= Áhčešeátni =

Áhčešeátni or Áhčešeátne (also Hatsjædne, Aadz, Accy, Aahtsek, Ahttsek, Aacce, Haccišan) is the daughter of the Moon and originator of various illnesses and unpleasant animals in Sámi shamanism. She is also the mother of the trickster figure Askovis.

== Myths ==
Áhčešeátni is best known from an epic joik released by Anders Fjellner. In it, the heroes Njáveš and Háhčeš each marry the daughter of the Sun and the Moon: Njávešeátni and Áhčešeátni. As both were pregnant, their husbands got murdered. Njávešeátni tamed wild reindeer and gave them to humans, while Áhčešeátni was mean to her own reindeer, causing them to become wild. Njávešeátni gave birth to a son and Áhčešeátni to a daughter, but once when picking berries they decided to compete: whomever filled their bucket with berries first won the son for herself. Áhčešeátni won by cheating and took the boy.

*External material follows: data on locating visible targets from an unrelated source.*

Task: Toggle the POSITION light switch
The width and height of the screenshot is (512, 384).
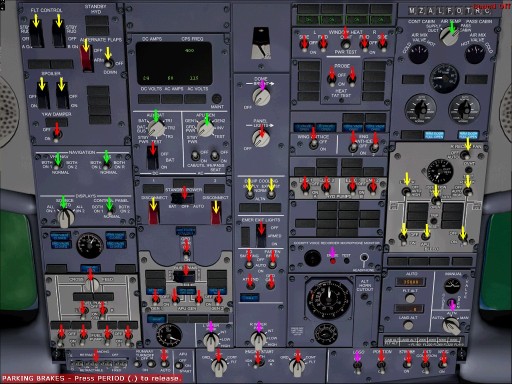Action: [x=381, y=366]
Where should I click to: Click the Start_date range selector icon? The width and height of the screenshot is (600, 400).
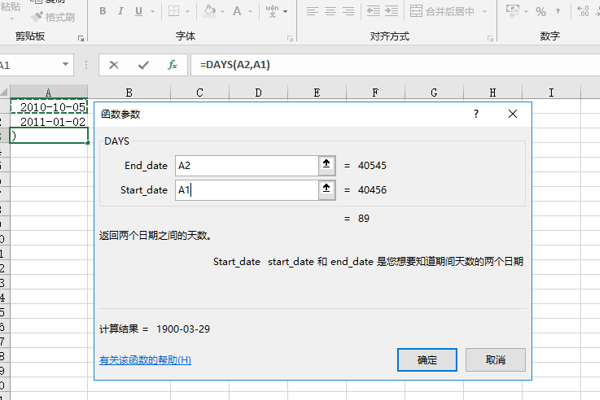pyautogui.click(x=326, y=188)
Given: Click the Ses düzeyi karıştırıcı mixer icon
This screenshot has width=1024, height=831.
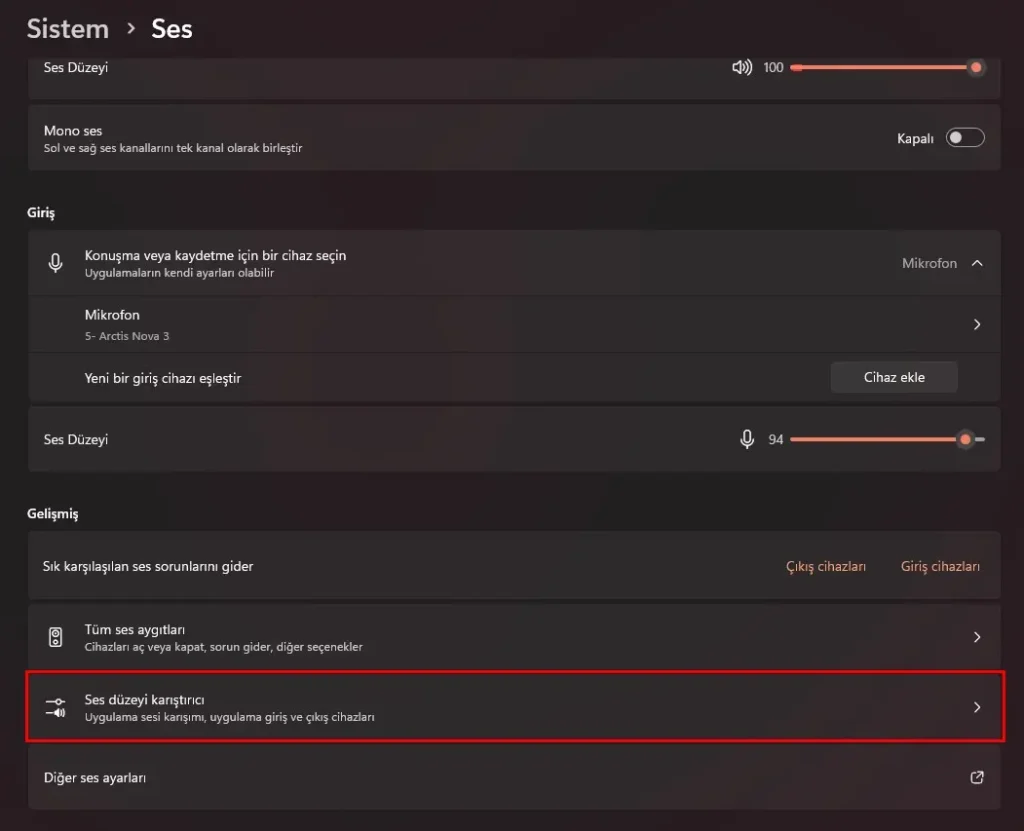Looking at the screenshot, I should (56, 707).
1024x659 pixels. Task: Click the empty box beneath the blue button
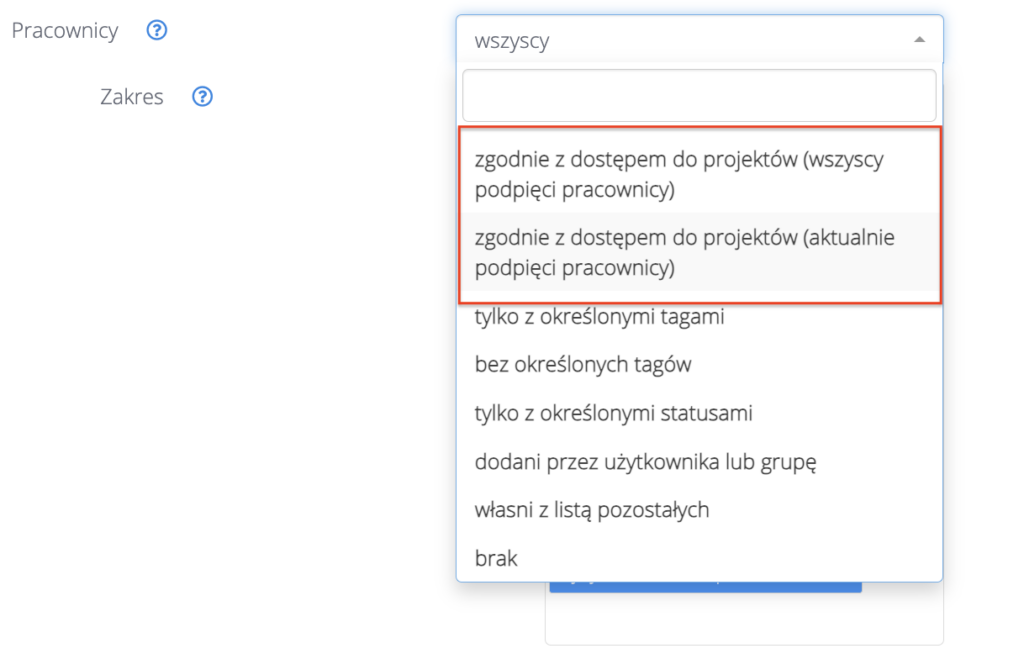[x=744, y=622]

After this, Áhčešeátni became worse and was impregnated by north wind, giving birth to a son named Atsits. He is thought to be the same as South Sámi son of Áhčešeátni, Askovis. Much later, Njávešeatni's son happened to run into his mother's goahti and found out the truth of who his real mother is. He killed the treacherous Áhčešeatni, and her reindeer turned into frogs, toads, and harmful animals. Alternatively, her reindeer became wild and said harmful animals came from Áhčešeatni's corpse.

Atsits was pulled up by the Moon when he insulted her as being paler than father Sun. The Sámi of Inari and Sør-Varanger have called the person on the Moon "Attčsej" or "the daughter of Hatsjædne". Skolts have described the lunar eclipse as "the daughter of Ahttsehk eating the Moon". It has also been said that the daughter's cropse turned into a frog.

Eastern versions of the myth could present the two women as mortals and leave Njávešeátni nameless, but Áhčešeátni's connection to the Moon and harmful animals still exists in eastern folklore. In some Kildin Sámi versions, she turns into moss that is then used in the cradles of children. Both western and eastern Sámi groups have said that skeletal muscle cramps were caused by Áhčešeátni. Skolts healed cramps by cutting off a branch of a birch and chanting: mahtsattam Ahttsek 'I return Ahttsek'.

==Comparisons==
Áhčešeátni has been connected to the dualistic "evil god" figure common in Uralic mythologies. She has also been compared to Finnish Syöjätär, who is described as the originator of snakes, lizards and toads, and Louhi who also got pregnant from north wind.